Whatever your relationship (ardent, platonic, nonexistent) to the Alexander Dumas story about Athos, Porthos, Aramis and the lionhearted musketeer intern, D'Artagnan, there's a word for the latest screen edition of The Three Musketeers: whatthehell?
Seriously. What the hell? Those who favored the callous aggravations of the recent Guy Ritchie-directed Sherlock Holmes, a film without which The Three Musketeers would be unthinkable, might forgive the grating, chaotic brand of storytelling and filmmaking here more easily than I can.
Director Paul W.S. Anderson brings to this costume party the same battering-ram sensibility he brought to Alien vs. Predator, Death Race (which I liked, actually) and the ongoing Resident Evil franchise. The 1844 Dumas adventure classic is now a steampunked migraine. Clashing swords — 3-D swords in your face! — purloined jewels and court intrigues no longer suffice. This movie couldn't give a rip about that stuff. It exists for its digital airborne sailing vessels and deadly retro-futuristic flamethrowers.
Somewhere in there you'll find a trio of cynical, out-of-work musketeers, the casualties of "budget cuts," as one of them notes early on. "I thought you'd all be a little more ... heroic," says D'Artagnan, played by a haircut in search of an actor in search of a performance named Logan Lerman. Wrong movie! These three are homicide machines, or at least maiming machines, given to slow-motion gamer-style "kills." No matter the clothes, the musketeers might as well be called the Dirty Quarter-Dozen.
Leonardo da Vinci, we learn, has drawn up plans for a deadly flying "war machine," a combination of dirigible and seafaring galleon. In the prologue Athos (Matthew Macfadyen), Aramis (Luke Evans, the one most likely to be mistaken for Orlando Bloom, who plays the Duke of Buckingham) and Porthos (Ray Stevenson) sneak into Venice on a special-ops mission. Their accomplice, Milady de Winter, is played by Milla Jovovich, who is married to the director, which explains that. Soon she betrays the lot, allying herself with Cardinal Richelieu on the one hand and the Duke of Buckingham on the other. Christoph Waltz snivels as Richelieu, and Bloom swans around and consistently lets the energy dribble away from his dialogue scenes. Not that director Anderson cares about dialogue. But he's a numbskull with action.
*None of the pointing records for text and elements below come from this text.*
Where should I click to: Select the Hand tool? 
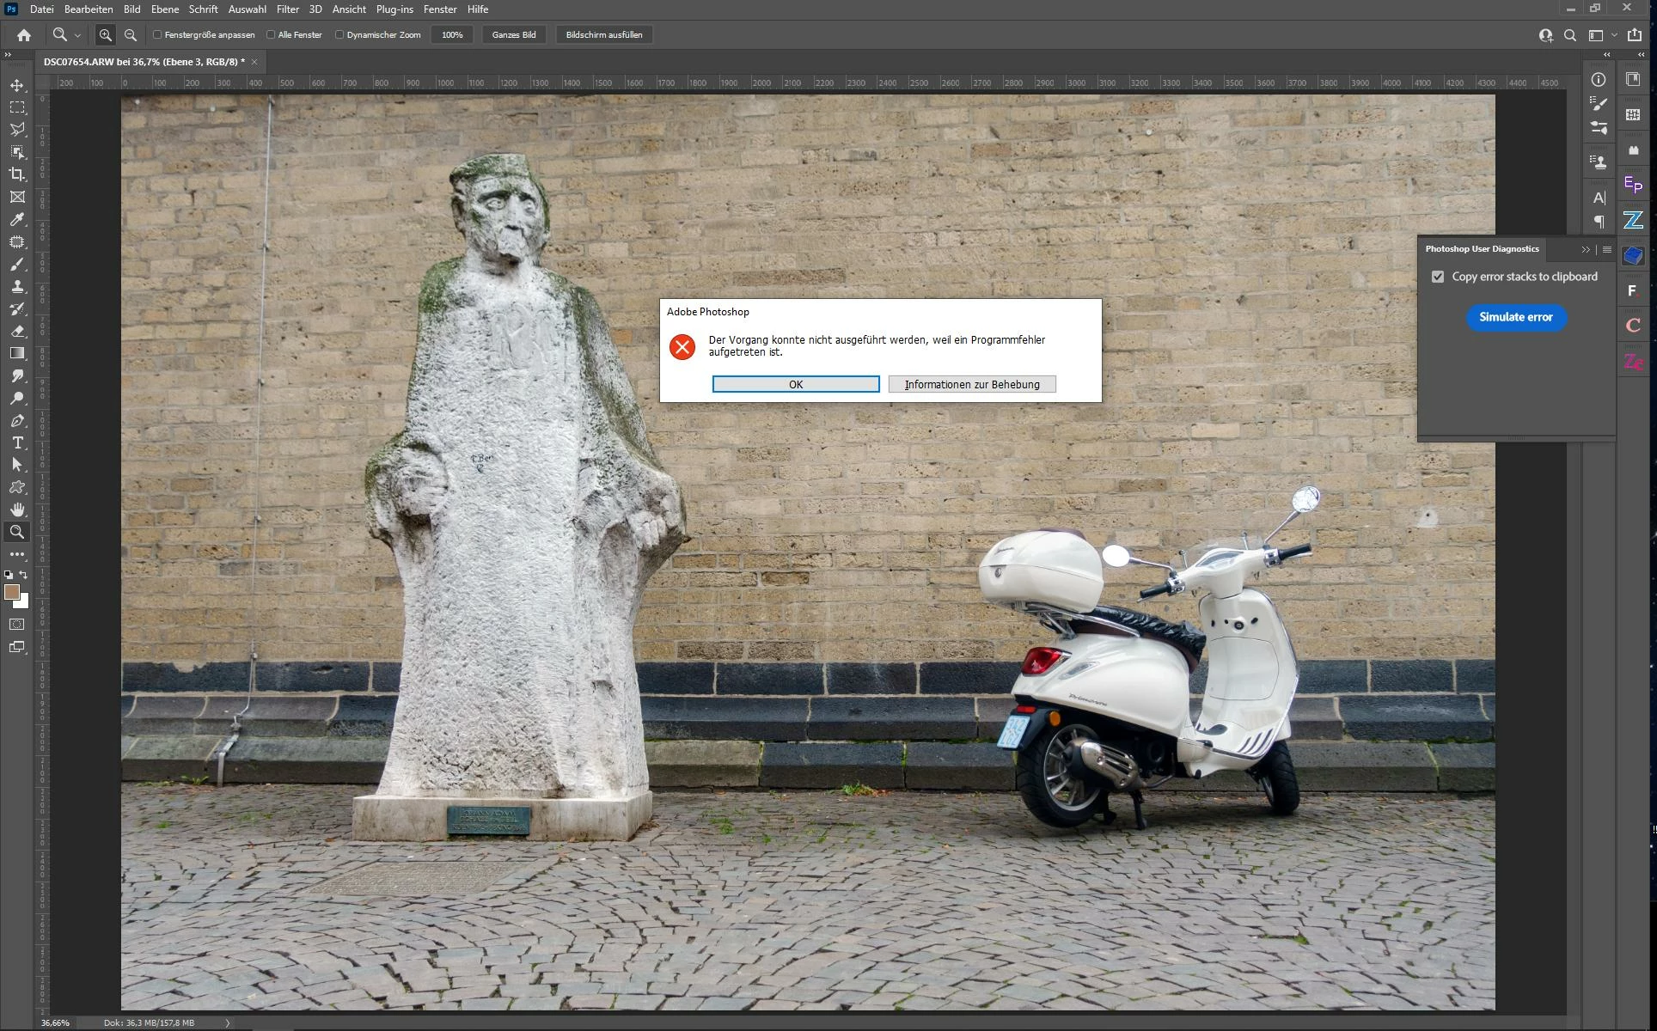(17, 509)
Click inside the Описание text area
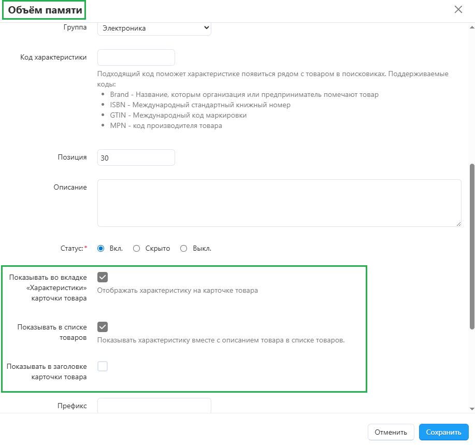 tap(279, 203)
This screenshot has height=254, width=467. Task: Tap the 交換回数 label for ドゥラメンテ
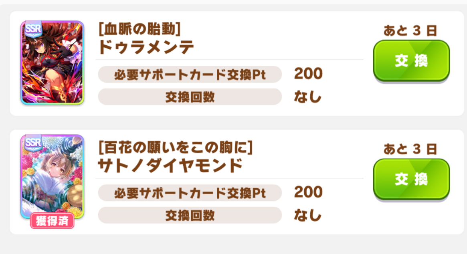(x=190, y=97)
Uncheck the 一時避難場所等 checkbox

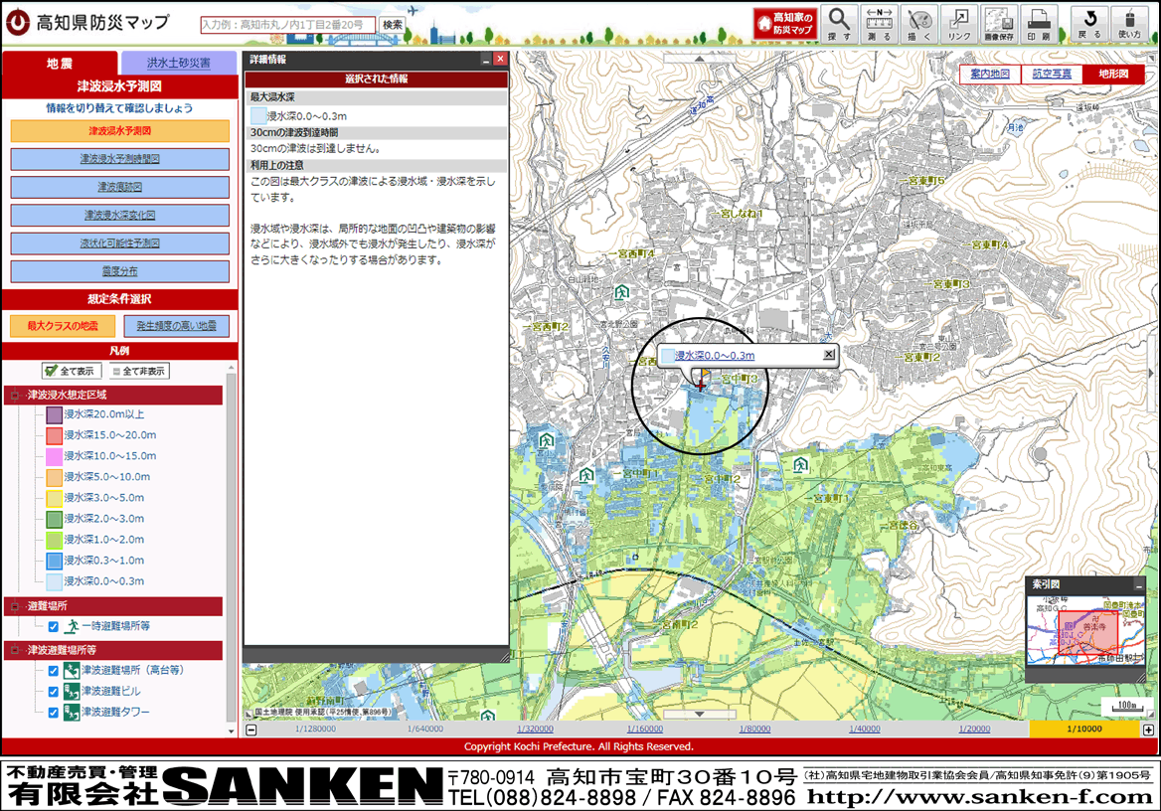coord(54,626)
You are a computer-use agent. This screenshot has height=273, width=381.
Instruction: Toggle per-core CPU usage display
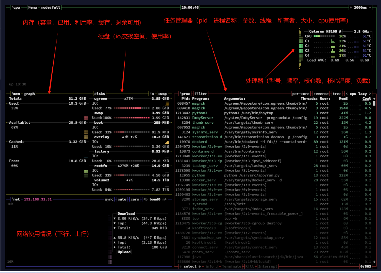pos(301,94)
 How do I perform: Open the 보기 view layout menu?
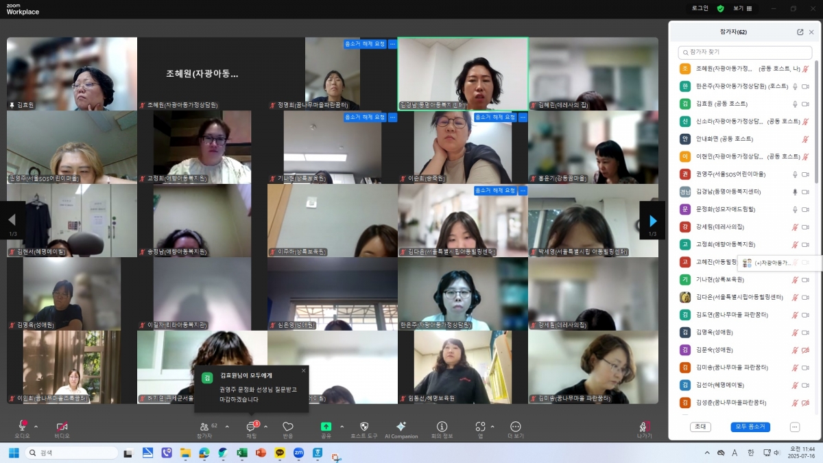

Written by Alex Litvak, who wrote Grayskull and Predators, and Andrew Davies, who adapted Pride and Prejudice for British TV, this horsey version plays as though any two people involved in the making of the picture failed to have a single conversation with any other two people. The score (straight out of Hans Zimmer's Sherlock Holmes soundscape) keeps promising excitement never conveyed by the onscreen activity.
Lerman has done solid work in films such as 3:10 to Yuma and the first Percy Jackson film, but he's a blank slate here. As Rochefort, a role beefed up for this latest film version, the splendid Mads Mikkelsen has a flash or two of menace, even if his English is less than fluid. But the action is so dominated by green-screen effects and bombastic nonsense, you long for a decently paced, shrewdly edited sword fight or two.
Rewatch the 1974 Richard Lester Three Musketeers sometime. That impudent entertainment, both plush and merrily slapdash, had little to do with Dumas, but it had a spark to call its own. This latest version is "le pits."